Assignment: Every line in the records below between the one holding "Instruction: Click 'Define" and the one holding "Task: Open the Восточный банк ruble icon", inclusive, is to be set down exactly; all other lines are to be left out.
*** Data in this exercise
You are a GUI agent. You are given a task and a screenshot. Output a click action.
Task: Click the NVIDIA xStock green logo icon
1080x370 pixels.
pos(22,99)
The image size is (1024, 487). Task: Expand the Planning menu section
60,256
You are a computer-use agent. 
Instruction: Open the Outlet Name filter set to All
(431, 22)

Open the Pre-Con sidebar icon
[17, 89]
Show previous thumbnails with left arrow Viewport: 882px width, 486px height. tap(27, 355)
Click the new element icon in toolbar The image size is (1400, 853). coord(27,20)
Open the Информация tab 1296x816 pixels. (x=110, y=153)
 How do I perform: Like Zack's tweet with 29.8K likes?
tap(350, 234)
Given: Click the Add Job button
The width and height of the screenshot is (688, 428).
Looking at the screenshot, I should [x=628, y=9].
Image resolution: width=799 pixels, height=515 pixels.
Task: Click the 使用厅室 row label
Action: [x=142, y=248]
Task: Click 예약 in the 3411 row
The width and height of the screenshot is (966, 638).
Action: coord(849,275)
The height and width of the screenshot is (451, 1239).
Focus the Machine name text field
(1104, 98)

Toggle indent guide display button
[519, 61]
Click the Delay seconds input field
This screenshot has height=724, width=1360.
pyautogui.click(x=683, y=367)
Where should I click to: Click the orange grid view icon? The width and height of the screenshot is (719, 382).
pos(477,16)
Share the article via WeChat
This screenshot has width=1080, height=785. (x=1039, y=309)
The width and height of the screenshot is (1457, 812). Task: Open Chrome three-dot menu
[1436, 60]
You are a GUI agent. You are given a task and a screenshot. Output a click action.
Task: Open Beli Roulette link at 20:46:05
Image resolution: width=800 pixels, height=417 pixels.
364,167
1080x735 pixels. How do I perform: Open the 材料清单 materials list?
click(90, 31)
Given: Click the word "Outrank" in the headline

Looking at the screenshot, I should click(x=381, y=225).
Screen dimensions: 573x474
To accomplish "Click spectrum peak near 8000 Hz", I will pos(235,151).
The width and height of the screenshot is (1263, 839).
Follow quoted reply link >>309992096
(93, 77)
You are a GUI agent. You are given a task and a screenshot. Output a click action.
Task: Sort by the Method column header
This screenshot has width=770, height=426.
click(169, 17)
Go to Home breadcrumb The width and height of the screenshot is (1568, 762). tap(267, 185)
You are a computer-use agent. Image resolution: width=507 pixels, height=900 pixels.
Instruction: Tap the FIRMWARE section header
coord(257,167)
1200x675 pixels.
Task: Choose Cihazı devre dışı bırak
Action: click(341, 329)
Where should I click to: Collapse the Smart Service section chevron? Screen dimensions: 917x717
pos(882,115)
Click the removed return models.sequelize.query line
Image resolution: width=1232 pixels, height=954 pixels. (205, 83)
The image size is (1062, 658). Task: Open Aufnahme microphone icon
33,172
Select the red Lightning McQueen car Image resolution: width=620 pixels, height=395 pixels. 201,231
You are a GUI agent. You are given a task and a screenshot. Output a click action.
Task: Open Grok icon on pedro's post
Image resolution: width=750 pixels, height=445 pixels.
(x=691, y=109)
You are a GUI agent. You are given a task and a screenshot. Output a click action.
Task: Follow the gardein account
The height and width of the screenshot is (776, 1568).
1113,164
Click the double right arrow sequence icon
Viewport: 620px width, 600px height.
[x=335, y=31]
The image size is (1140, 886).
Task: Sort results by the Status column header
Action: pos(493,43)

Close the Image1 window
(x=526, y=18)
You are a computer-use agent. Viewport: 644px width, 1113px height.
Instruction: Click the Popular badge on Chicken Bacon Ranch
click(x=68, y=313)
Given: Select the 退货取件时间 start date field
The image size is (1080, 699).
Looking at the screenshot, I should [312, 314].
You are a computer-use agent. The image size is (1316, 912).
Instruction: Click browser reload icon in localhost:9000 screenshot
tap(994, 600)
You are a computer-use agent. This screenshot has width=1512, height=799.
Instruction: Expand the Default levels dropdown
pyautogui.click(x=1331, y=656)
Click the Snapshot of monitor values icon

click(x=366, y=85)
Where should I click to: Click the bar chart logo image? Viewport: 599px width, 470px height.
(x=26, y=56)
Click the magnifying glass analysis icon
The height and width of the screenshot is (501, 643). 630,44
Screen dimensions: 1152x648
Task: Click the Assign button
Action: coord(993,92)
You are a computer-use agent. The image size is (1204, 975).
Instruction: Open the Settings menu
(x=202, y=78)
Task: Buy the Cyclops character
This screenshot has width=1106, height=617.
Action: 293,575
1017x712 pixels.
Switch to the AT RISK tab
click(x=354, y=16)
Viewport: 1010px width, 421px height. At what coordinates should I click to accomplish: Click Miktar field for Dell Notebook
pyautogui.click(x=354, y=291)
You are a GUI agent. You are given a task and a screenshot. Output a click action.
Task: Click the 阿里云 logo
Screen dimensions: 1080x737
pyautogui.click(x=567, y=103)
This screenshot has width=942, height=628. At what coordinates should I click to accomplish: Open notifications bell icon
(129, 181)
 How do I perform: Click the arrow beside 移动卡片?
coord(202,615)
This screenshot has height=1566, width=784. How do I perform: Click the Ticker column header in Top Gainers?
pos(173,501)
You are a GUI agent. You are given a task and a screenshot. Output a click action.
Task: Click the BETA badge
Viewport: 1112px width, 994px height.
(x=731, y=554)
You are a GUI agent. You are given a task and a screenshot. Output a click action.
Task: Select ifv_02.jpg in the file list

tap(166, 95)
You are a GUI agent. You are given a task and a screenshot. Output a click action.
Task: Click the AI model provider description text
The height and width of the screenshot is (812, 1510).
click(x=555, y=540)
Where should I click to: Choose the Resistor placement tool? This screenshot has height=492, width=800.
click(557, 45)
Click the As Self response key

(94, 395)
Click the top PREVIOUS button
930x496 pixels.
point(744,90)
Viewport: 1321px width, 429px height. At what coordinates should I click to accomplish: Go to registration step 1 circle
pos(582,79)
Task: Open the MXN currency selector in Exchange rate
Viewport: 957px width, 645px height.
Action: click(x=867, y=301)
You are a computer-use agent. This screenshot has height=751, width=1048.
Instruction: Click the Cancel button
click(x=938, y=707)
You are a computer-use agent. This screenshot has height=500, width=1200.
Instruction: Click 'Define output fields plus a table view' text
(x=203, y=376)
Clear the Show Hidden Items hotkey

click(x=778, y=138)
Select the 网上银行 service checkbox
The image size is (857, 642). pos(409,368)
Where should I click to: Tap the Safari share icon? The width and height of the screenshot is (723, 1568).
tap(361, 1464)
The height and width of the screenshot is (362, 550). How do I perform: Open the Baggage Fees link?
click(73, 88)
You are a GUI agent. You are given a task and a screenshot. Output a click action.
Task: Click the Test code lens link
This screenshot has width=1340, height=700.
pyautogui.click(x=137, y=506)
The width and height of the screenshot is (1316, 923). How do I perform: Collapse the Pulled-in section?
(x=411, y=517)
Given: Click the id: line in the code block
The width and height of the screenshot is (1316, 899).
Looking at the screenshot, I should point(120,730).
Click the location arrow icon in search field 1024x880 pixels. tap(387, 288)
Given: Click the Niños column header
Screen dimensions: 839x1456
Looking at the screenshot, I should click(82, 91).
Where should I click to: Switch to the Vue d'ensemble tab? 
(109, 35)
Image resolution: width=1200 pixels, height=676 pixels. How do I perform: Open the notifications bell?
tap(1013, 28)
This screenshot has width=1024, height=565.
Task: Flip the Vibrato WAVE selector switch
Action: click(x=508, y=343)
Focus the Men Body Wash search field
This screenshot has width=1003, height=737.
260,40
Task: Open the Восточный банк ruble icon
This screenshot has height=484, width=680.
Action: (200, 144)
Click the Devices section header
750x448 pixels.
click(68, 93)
******
Solution to this exercise:
Instruction: Click 'Define output fields plus a table view' text
(x=203, y=376)
Clear the Show Hidden Items hotkey

click(x=778, y=138)
Select the 网上银行 service checkbox
The image size is (857, 642). pos(409,368)
Where should I click to: Tap the Safari share icon? The width and height of the screenshot is (723, 1568).
tap(361, 1464)
The height and width of the screenshot is (362, 550). How do I perform: Open the Baggage Fees link?
click(73, 88)
You are a GUI agent. You are given a task and a screenshot. Output a click action.
Task: Click the Test code lens link
This screenshot has width=1340, height=700.
pyautogui.click(x=137, y=506)
The width and height of the screenshot is (1316, 923). How do I perform: Collapse the Pulled-in section?
(x=411, y=517)
Given: Click the id: line in the code block
The width and height of the screenshot is (1316, 899).
Looking at the screenshot, I should point(120,730).
Click the location arrow icon in search field 1024x880 pixels. tap(387, 288)
Given: Click the Niños column header
Screen dimensions: 839x1456
Looking at the screenshot, I should click(82, 91).
Where should I click to: Switch to the Vue d'ensemble tab? 
(109, 35)
Image resolution: width=1200 pixels, height=676 pixels. How do I perform: Open the notifications bell?
tap(1013, 28)
This screenshot has width=1024, height=565.
Task: Flip the Vibrato WAVE selector switch
Action: click(x=508, y=343)
Focus the Men Body Wash search field
This screenshot has width=1003, height=737.
260,40
Task: Open the Восточный банк ruble icon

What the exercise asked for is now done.